「けっきょく、素手で喧嘩した方が早いからって、使わずじまいだったな。」
「へぇ~せっかくなのに、もったいないですね・・・」
「じゃあ、凛が使うか?」
「え?」
何気なく言った言葉に、瑞希お兄ちゃんが反応する。
「さすがにそれは、捨てらんねぇからよ〜!凛が使ってくれた方が良いぜ!どうだ?」
笑顔でそう言われると。
「使わせていただきます。

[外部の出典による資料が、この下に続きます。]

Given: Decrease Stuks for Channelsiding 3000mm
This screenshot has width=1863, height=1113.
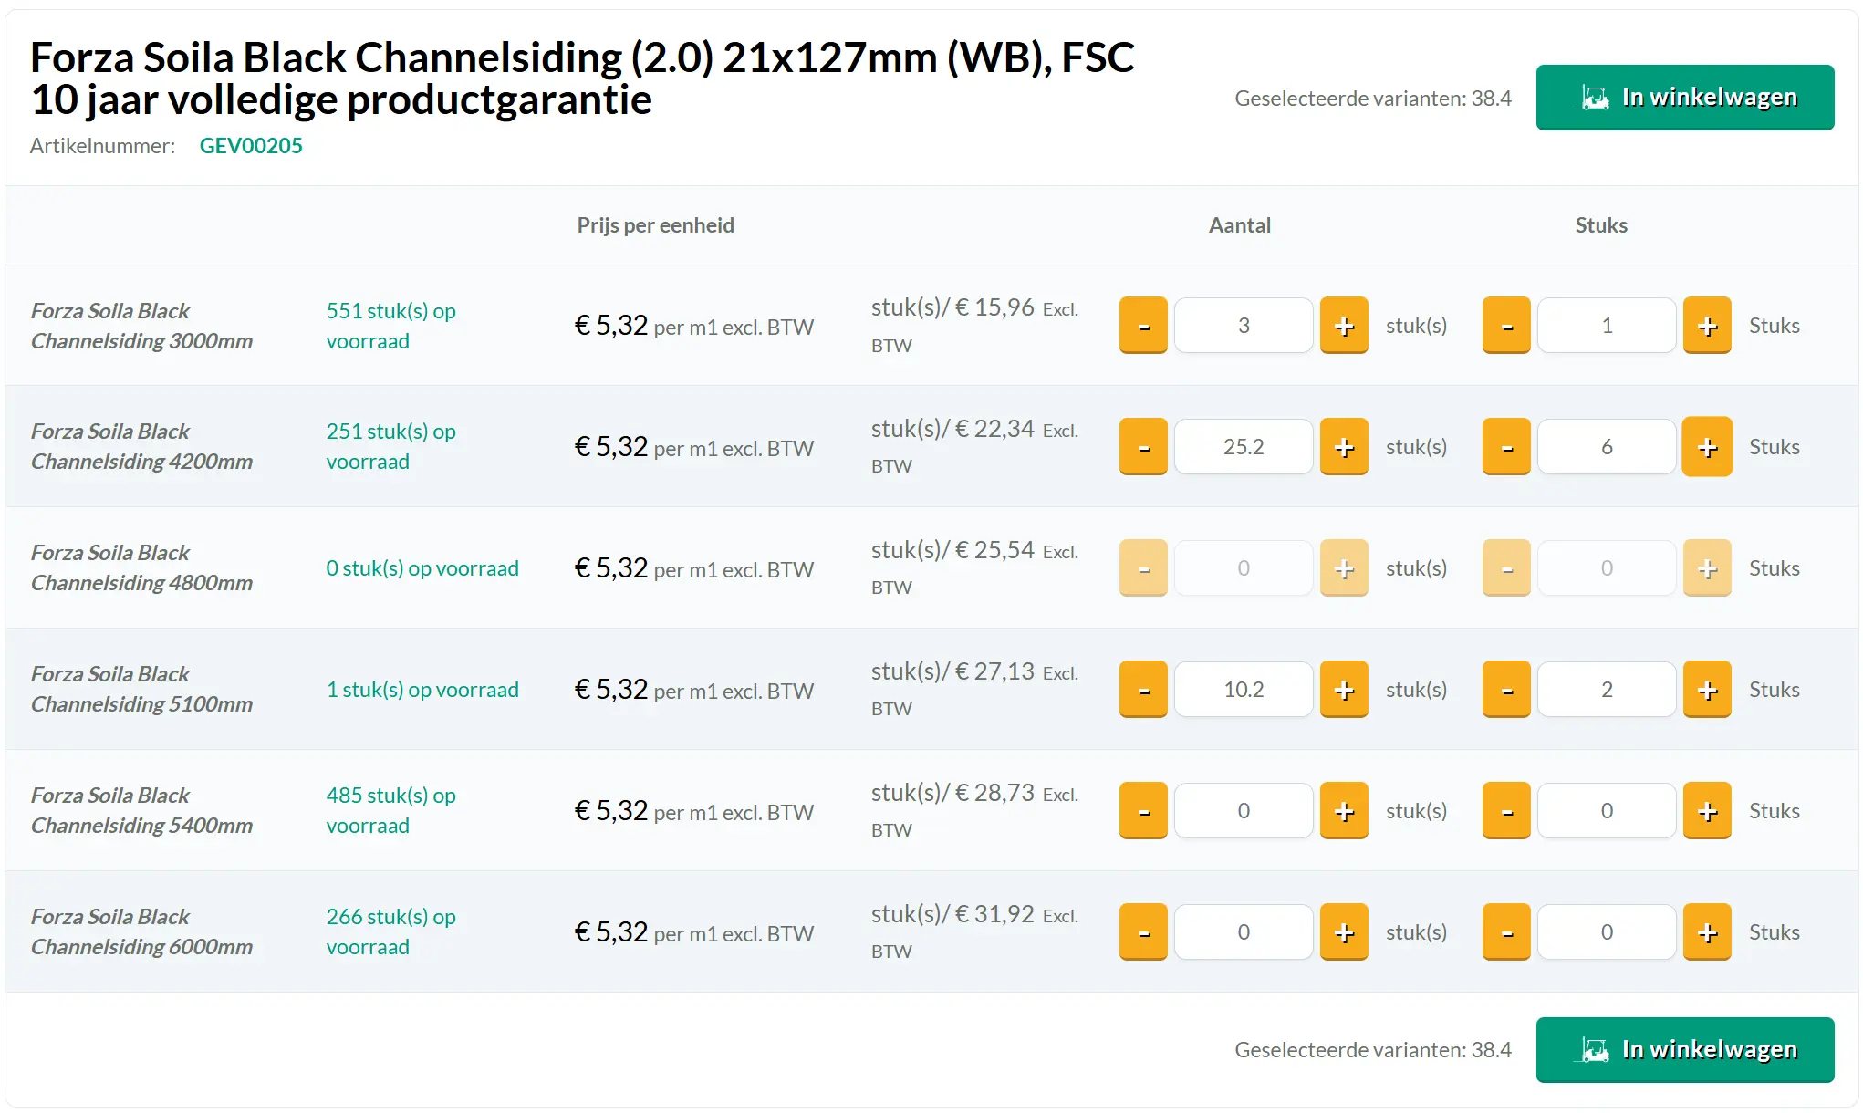Looking at the screenshot, I should tap(1506, 326).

」
〔★瑞希の言葉に逆らえない凛だった★〕
「そっか!?使ってくれるかぁ~!?大事にしろよ?」
「はぁーい!大切にします、瑞希お兄ちゃん!」
ヨシヨシと頭を撫でてくれる好きな人に、猫のようにゴロゴロと甘えながら答える私。
「なんでぇーなんでぇー!アダルトグッズ候補は、凛助へ丸投げかよ、瑞希―!?」
「アダルトグッズに変身しかけたのはヌンチャクだろうが、皇助?オメーらの手に渡るよりも、凛たんにもらわれた方が、幸せだろう?」
「れーちゃんの言う通りね~凛ちゃんなら、あたし譲っていいしー♪」
「それ以前に、凛道は使えるのか?」
「あ!?そうだよな!」
獅子島さんの言葉を受け、ハッとしたような顔で瑞希お兄ちゃんが聞いてきた。
「凛、トンファー使えるか?使えない物やっても、仕方ないからよー」
「えーと・・・使ったことがあるので、使い方はわかります・・・」
習っている格闘技・・・空手道場で、何度か触ったことがある。
チアガールがバトンを振るみたいに、くるくる回せた。
もっとやりたかったけど、貸してもらえるトンファーの数が少なかった。
さらに言えば、見た目がカッコイイから、みんなで取り合いになった。
上の学年の子達が独占したおかげで、私が使えたのは数えるぐらい。
「え!?マジか、凛!?カンフー映画みたいに使いこなせるのか!?」
「カンフー映画!?」
「なぁ、ちょっとやってみてくれよ!」
「ええ!?そ、それはちょっと・・・・」
(困る。)
正直、瑞希お兄ちゃんの申し出に戸惑った。